Jonathan Schwartz has a daily show on Sirius/XM satellite radio’s ” ’40s on 4″ as well as a weekend show on WNYC.
I’m enjoying Jonathan’s memoir, All in Good Time, a fond—and sometimes not so fond—remembrance of being part of this era of popular music. Jonathan’s father was composer Arthur Schwartz, 1900-1984, who often collaborated with lyricist Howard Dietz (as a publicist, this latter also created MGM’s “Leo the Lion” logo). Together, Schwartz and Dietz produced such hits as “Dancing in the Dark,” “I Guess I’ll Have to Change My Plans,” and “That’s Entertainment.”
All in Good Time: A Memoir, by Jonathan Schwartz, Random House, 2004. Www.amazon.com lists it.
Jonathan describes being a kid having Judy Garland singing him a lullaby and baseball great Jackie Robinson batting him fly balls. Yet he also recalls hiding in neighbors’ homes to see how ordinary people lived.
Certainly the songwriters creating the Great American Songbook lived larger than life. George Gershwin, for instance, left school at age 15 to get a job as a “song plugger” on New York’s Tin Pan Alley. Eventually, with his brother Ira as lyricist, Gershwin gave us such standards as “Embraceable You,” “Summertime,” and “Someone To Watch Over Me.”
When George Gershwin went to Paris to study classical composition, it’s said Maurice Ravel asked him what he earned from his music. When Gershwin told him, Ravel responded something along the lines of, “It is I who should learn from you.”
A brief alphabetical array of others contributing to the Great American Songbook includes Harold Arlen (“Over the Rainbow”), Irving Berlin (“Puttin’ on the Ritz”), Duke Ellington (“I’m Beginning to See the Light”), Jerome Kern (“Pick Yourself Up”), Cole Porter (“Let’s Do It, Let’s Fall in Love”), Richard Rodgers and Lorenz Hart (“Have You Met Miss Jones?”), Jimmy Van Heusen (“Polka Dots and Moonbeams”), Harry Warren (“On the Atchison, Topeka and the Santa Fe”) and Victor Young (“When I Fall in Love”).
Even this sample suggests why the songbook is called Great. The melodies are rich and varied. The lyrics are some of the most witty uses of the English language.
From Schwartz and Loesser’s “They’re Either Too Young or Too Old,” a romantic World War II lament: “What’s good is in the army/What’s left will never harm me.” And “I’ll never, never fail ya/While you are in Australia/Or out in the Aleutians/Or off among the Rooshians/And flying over Egypt/Your heart will never be gypped/And when you get to India/I’ll still be what I’ve been to ya.”
To see this song as introduced by Bette Davis in 1943’s “Thank Your Lucky Stars,” see http://goo.gl/asqxu. (Note, this video appears not to be mobile-friendly.)

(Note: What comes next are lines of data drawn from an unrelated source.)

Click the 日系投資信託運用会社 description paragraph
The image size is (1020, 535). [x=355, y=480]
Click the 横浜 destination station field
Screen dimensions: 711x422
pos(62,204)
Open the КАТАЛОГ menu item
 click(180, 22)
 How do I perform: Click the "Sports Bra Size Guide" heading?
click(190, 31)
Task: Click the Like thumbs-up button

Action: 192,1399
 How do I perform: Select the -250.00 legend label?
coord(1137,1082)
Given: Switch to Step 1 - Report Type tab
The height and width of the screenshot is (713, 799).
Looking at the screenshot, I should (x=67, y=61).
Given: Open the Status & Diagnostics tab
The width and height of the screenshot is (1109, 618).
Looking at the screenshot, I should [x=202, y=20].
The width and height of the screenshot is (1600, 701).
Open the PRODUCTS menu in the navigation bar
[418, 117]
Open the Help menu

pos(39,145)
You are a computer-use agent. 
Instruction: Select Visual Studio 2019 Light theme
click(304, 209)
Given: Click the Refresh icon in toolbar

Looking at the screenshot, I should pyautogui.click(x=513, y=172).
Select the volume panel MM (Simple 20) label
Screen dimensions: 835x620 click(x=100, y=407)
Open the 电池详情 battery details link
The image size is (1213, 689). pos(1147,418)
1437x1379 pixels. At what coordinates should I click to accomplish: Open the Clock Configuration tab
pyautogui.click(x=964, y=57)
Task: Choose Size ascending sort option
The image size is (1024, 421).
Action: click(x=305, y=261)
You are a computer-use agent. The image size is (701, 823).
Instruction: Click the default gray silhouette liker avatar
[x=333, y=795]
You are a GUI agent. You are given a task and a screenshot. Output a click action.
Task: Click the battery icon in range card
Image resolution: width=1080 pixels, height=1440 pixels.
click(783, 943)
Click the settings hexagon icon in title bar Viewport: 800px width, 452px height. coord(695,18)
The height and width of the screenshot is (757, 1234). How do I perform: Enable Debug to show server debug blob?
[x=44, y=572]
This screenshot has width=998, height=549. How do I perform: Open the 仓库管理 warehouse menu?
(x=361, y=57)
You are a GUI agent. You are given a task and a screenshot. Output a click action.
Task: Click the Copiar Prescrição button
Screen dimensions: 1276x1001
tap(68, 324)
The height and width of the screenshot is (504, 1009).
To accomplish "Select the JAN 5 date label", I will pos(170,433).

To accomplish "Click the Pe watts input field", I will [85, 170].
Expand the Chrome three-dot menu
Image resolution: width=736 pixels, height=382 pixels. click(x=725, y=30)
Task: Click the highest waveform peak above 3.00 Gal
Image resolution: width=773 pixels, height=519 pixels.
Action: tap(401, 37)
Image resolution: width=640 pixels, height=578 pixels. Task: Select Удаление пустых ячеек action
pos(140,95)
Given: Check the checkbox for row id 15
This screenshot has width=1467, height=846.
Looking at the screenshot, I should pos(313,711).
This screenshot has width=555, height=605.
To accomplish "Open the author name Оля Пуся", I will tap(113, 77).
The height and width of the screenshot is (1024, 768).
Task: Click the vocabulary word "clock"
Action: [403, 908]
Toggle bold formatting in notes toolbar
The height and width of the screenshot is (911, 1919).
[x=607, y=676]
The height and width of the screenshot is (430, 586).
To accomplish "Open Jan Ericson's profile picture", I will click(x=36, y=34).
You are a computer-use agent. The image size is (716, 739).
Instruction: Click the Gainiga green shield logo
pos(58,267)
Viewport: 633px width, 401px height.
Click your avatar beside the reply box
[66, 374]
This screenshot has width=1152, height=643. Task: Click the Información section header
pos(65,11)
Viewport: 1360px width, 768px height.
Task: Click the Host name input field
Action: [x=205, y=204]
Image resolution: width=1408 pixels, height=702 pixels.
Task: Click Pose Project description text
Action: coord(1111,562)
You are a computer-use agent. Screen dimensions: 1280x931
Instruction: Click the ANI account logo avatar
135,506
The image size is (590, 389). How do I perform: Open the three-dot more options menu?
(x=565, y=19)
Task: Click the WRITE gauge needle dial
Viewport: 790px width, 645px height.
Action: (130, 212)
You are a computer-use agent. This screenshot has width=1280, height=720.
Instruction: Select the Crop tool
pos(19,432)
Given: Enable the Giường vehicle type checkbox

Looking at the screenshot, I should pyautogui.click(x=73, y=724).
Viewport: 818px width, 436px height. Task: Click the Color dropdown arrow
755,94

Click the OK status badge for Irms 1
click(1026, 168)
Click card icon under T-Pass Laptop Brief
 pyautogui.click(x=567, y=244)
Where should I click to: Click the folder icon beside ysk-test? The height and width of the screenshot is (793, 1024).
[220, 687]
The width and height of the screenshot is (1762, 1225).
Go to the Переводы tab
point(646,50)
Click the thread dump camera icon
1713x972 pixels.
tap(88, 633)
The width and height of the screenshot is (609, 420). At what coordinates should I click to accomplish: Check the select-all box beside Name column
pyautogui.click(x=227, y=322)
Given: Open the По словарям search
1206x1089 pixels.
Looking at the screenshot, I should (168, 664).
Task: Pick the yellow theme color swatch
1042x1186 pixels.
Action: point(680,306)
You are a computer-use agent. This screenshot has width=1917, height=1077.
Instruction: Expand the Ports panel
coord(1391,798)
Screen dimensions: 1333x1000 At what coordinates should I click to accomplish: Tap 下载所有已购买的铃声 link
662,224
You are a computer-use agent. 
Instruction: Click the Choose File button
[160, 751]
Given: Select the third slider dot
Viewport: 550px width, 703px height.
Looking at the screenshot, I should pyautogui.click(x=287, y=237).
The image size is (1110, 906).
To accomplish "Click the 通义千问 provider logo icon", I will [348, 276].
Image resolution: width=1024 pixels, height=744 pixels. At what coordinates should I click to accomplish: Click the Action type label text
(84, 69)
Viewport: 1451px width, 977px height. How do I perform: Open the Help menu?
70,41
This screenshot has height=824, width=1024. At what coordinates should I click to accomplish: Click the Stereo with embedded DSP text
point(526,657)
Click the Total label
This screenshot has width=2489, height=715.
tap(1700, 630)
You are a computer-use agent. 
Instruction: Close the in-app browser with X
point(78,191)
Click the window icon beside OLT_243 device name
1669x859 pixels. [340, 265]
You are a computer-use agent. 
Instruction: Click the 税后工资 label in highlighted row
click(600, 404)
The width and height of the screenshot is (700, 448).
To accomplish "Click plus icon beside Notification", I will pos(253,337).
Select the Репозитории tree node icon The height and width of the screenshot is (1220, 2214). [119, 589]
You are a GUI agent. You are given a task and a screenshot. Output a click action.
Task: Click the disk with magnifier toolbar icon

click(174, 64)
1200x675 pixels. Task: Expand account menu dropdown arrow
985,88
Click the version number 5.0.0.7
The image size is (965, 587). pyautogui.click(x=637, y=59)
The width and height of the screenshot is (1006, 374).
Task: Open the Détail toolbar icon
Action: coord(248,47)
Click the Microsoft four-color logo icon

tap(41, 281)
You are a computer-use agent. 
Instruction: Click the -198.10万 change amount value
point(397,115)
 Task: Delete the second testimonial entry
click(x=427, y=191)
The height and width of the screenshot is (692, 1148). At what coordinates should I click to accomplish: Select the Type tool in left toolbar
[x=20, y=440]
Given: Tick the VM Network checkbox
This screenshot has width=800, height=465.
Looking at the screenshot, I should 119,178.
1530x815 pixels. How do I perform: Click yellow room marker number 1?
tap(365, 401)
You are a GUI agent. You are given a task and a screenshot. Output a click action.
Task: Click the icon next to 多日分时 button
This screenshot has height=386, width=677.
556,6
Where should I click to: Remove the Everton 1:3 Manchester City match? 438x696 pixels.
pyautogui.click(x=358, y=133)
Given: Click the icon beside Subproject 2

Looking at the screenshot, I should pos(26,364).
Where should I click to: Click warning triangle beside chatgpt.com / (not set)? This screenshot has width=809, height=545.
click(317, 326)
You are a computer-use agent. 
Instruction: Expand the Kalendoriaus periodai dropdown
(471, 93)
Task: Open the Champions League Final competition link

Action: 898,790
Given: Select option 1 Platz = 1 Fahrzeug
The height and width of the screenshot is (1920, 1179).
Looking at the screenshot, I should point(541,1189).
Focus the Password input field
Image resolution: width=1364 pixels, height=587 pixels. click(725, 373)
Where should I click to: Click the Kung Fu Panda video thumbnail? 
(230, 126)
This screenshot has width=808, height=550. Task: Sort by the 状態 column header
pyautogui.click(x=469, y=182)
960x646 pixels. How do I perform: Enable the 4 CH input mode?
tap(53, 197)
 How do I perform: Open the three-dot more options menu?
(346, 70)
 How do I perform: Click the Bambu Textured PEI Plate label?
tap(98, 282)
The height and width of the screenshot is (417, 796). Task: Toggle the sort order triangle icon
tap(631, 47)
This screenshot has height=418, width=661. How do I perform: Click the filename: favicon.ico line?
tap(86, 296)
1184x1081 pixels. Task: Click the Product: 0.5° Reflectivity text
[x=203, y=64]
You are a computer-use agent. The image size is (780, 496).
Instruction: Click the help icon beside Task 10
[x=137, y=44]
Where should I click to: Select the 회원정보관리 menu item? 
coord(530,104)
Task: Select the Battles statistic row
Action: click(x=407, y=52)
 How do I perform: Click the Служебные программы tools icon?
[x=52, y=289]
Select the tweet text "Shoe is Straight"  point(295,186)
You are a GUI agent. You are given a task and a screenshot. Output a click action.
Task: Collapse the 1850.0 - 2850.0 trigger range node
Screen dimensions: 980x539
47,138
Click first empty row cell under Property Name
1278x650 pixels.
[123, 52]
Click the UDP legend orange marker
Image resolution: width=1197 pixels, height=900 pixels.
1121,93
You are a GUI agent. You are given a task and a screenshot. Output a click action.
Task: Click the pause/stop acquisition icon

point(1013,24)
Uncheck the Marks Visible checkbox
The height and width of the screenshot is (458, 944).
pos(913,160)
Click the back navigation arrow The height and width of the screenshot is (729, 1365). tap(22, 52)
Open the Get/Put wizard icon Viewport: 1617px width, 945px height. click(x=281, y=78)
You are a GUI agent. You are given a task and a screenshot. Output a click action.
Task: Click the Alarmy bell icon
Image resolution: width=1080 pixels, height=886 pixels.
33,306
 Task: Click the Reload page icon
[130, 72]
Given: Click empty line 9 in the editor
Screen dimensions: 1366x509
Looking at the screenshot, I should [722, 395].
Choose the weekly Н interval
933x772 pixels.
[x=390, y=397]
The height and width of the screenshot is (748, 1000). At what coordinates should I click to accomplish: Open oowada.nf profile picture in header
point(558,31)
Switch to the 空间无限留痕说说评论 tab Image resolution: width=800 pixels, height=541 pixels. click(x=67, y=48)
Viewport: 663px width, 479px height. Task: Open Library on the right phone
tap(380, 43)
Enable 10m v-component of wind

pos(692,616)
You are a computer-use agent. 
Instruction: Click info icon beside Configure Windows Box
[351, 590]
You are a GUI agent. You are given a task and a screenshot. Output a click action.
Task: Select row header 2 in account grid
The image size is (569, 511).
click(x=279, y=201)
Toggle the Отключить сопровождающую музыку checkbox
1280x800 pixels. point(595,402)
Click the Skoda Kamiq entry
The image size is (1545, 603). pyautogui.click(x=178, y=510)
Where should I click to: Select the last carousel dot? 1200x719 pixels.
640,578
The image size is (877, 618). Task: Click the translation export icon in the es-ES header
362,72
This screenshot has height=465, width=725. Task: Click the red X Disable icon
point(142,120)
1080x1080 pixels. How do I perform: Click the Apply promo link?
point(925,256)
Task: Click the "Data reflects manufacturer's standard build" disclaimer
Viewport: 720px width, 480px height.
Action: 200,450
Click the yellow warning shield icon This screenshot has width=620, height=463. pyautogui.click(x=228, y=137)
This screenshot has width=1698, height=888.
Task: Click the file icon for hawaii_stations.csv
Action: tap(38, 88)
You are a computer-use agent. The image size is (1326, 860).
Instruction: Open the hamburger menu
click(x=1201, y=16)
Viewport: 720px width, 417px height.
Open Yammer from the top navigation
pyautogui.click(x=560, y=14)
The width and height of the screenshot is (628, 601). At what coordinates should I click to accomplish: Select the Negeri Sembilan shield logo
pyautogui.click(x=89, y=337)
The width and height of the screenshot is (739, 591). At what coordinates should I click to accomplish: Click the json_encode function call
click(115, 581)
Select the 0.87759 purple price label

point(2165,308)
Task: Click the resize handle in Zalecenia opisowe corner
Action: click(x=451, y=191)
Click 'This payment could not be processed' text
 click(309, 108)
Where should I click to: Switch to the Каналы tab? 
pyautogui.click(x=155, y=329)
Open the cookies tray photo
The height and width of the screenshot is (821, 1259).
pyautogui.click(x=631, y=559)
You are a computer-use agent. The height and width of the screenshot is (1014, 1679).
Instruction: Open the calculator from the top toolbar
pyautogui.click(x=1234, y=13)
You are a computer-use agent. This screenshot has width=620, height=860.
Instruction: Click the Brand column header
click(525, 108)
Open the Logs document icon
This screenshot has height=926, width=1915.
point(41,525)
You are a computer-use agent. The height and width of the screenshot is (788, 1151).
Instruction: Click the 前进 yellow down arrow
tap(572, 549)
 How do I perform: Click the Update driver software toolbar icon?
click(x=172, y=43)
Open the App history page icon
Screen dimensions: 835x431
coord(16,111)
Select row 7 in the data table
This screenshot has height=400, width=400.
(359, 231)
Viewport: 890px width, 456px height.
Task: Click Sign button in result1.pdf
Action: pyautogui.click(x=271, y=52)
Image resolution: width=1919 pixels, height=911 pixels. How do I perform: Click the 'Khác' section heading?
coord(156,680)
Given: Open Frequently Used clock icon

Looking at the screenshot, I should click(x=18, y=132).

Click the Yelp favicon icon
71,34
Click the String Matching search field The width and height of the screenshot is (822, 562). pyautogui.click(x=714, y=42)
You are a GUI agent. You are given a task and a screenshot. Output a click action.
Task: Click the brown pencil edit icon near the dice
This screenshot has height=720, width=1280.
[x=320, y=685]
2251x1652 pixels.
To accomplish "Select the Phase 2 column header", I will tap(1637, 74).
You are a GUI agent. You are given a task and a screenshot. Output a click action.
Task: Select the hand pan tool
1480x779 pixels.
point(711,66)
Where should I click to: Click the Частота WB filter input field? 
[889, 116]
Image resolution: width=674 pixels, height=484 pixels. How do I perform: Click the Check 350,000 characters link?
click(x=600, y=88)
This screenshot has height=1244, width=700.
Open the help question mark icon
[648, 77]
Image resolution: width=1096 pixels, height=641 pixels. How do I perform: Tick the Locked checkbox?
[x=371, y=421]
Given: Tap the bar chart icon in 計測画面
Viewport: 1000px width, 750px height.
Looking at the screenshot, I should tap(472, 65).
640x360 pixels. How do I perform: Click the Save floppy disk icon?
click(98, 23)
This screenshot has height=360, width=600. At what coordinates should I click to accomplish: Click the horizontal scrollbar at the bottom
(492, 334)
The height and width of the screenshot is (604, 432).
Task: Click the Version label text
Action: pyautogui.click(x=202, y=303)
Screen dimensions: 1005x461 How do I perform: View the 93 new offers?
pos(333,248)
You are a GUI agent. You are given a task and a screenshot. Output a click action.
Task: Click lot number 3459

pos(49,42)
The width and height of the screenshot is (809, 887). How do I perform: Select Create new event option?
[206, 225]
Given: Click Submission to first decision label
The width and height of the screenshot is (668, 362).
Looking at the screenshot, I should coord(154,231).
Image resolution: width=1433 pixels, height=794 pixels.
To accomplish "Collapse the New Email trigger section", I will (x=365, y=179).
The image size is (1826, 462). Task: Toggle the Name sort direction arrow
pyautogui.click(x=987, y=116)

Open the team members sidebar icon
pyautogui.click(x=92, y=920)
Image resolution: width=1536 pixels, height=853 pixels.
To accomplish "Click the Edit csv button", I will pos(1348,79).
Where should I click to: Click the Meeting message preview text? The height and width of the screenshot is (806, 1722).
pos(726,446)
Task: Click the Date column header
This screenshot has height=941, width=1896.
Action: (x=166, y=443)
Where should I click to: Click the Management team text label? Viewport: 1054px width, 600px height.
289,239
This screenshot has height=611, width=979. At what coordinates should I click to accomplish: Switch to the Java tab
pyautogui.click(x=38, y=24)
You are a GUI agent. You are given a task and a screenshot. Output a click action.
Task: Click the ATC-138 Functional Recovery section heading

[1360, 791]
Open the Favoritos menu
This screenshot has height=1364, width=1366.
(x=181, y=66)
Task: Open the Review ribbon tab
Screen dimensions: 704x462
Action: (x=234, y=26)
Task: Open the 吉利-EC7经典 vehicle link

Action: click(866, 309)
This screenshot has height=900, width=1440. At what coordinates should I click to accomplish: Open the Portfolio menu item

Jim Svejda, the guiding light of KUSC, the radio station of the University of Southern California, is another proponent of the Great American Songbook.
Svedja is witty, articulate and more than occasionally outspoken. He notes that the Great American Songbook has melodic content and, especially, lyrics that are vastly superior to the renowned collection of German Lieder.
A friend fluent in German evidently agrees. He says the typical German Lied, sung dolefully with hands clutched to breast, always reminds him of “Nochmals, völlig nicht fällt mir.” Translated: “Once more, utterly nothing occurs to me.”
Also concerning lyrics, Jonathan Schwartz tells a story of his father’s collaboration with Howard Dietz. Working in Schwartz’s hotel, they were forced more than once to move from room to room—piano and all—because of complaining neighbors. Said Dietz, “You know, Arthur, they never complain about the lyrics.” ds
© Dennis Simanaitis, SimanaitisSays.com, 2013
Nice thread Dennis!
My own favourite lyric for “wordplay” has always been Cole Porter’s “Every Time We Say Goodbye”. There are some very satisfying matches between words and modulations in the accompaniment.
Is this radio station available online?
Leyland
Hi,Leyland,
Thanks for your kind words.
I like the many variations of “You’re The Top” and of “Let’s Do It.”
Sirius/XM is North American satellite, with a subscriber web presence.
I suspect WNYC has web streaming. I believe Schwartz is on from noon to 3 or 4 p.m. U.S. Eastern time, Sundays and maybe Saturdays too.